Après cette remarque montrant bien la place qu’il accorde à l’instinct dans la composition musicale, le théoricien livre un tableau d’exemples des vingt-huit modulations possibles à partir d’ut majeur. Ces modulations sont réalisées en quatre accords maximum, et sonnent pour la plupart avec une grande dureté. Aucune hiérarchie n’est donnée, les vingt-huit modulations apparaissent sur un pied d’égalité sans tenir compte de la proximité des tonalités de départ et d’arrivée.


	Figure 2 - Table des 28 modulations par Catel

Figure 2 - Table des 28 modulations par Catel

 

Antoine Reicha (1818)

Antoine Reicha distingue deux styles de composition : la composition dans le style rigoureux, se limitant au ton principal et à ses cinq tons voisins, et le style moderne, qui permet au compositeur de prendre plus de libertés. Le chapitre dédié à la modulation, dans le Cours de composition musicale ou Traité complet et raisonné d'harmonie pratique, se rapporte au style moderne. Reicha distingue cinq catégories de modulation, qu’il classe en fonction de la sensation de stabilité tonale : les modulations qui brouillent le plus le ton principal se situent donc en fin de classement.

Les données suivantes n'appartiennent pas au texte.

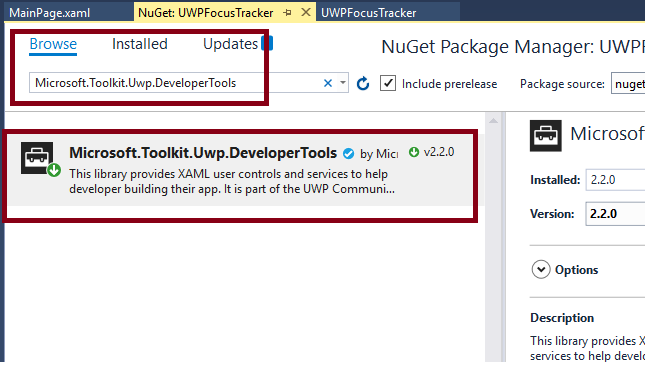Click the toolbox package icon in results list
645x365 pixels.
pyautogui.click(x=37, y=158)
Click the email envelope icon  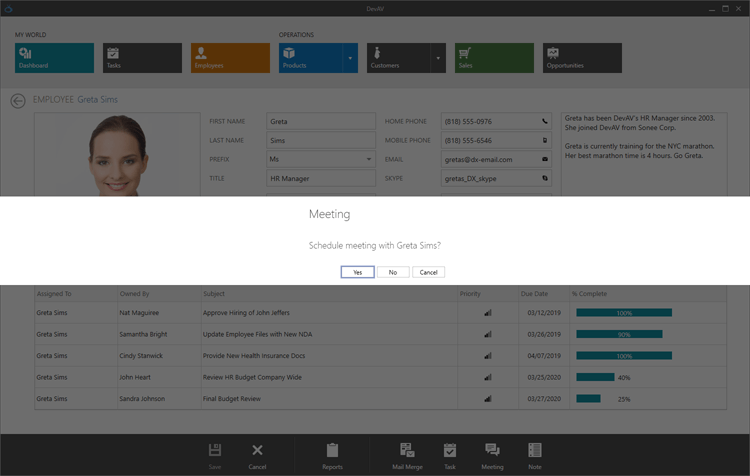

La première catégorie (« Modulation sans accord intermédiaire ») emploie le terme « moduler » à très petite échelle, certaines formulations et certains exemples suggérant davantage un changement d'accord qu'un changement de tonalité. Deux paragraphes débutant par « pour changer réellement de ton » indiquent toutefois un état de transition entre la « modulation » qui n'implique pas forcément de changement de gamme, et son sens plus moderne. Plusieurs autres termes témoignent aussi d'une période pendant laquelle les termes relatifs à l'harmonie (modulation, tonalité, gamme, harmonie, accord) ne sont pas encore précisément définis. A la page 49 de son traité, Reicha commente un exemple qui « ne module pas précisément, ne fait que changer de ton ».

La deuxième catégorie (« Modulations passagères sans changer de ton ») peut être rapprochée de ce que l’on appelle aujourd’hui un emprunt, ou une dominante secondaire. Selon le théoricien, « [c]es modulations passagères sont si brèves que l'oreille ne perd pas l’impression du ton, et elles ont encore l'avantage de rendre piquante une phrase chantante qui, sans elles, serait souvent commune » (Reicha, 1818, p. 62). Voici, à titre d’exemple, une comparaison entre ces deux premières catégories de modulation :


	Figure 3 - Comparaison des catégories de modulation 1 et 2 selon Reicha

Figure 3 - Comparaison des catégories de modulation 1 et 2 selon Reicha

Les deux premières catégories que nous venons d’évoquer témoignent d’une perception de la modulation à très petite échelle, qui a complètement disparu à notre époque. En effet, les analystes du XXe siècle, Schenker tout particulièrement, ont œuvré dans le sens d’une prise de recul concernant les phénomènes harmoniques, qui permet d’éclairer la forme. Reicha fait tout de même preuve d’une lucidité certaine en distinguant les modulations « passagères » des modulations « réelles », qui présentent au moins une phrase entière dans la nouvelle tonalité, et effacent réellement le ton principal. Les trois derniers cas de modulations sont des modulations dites réelles.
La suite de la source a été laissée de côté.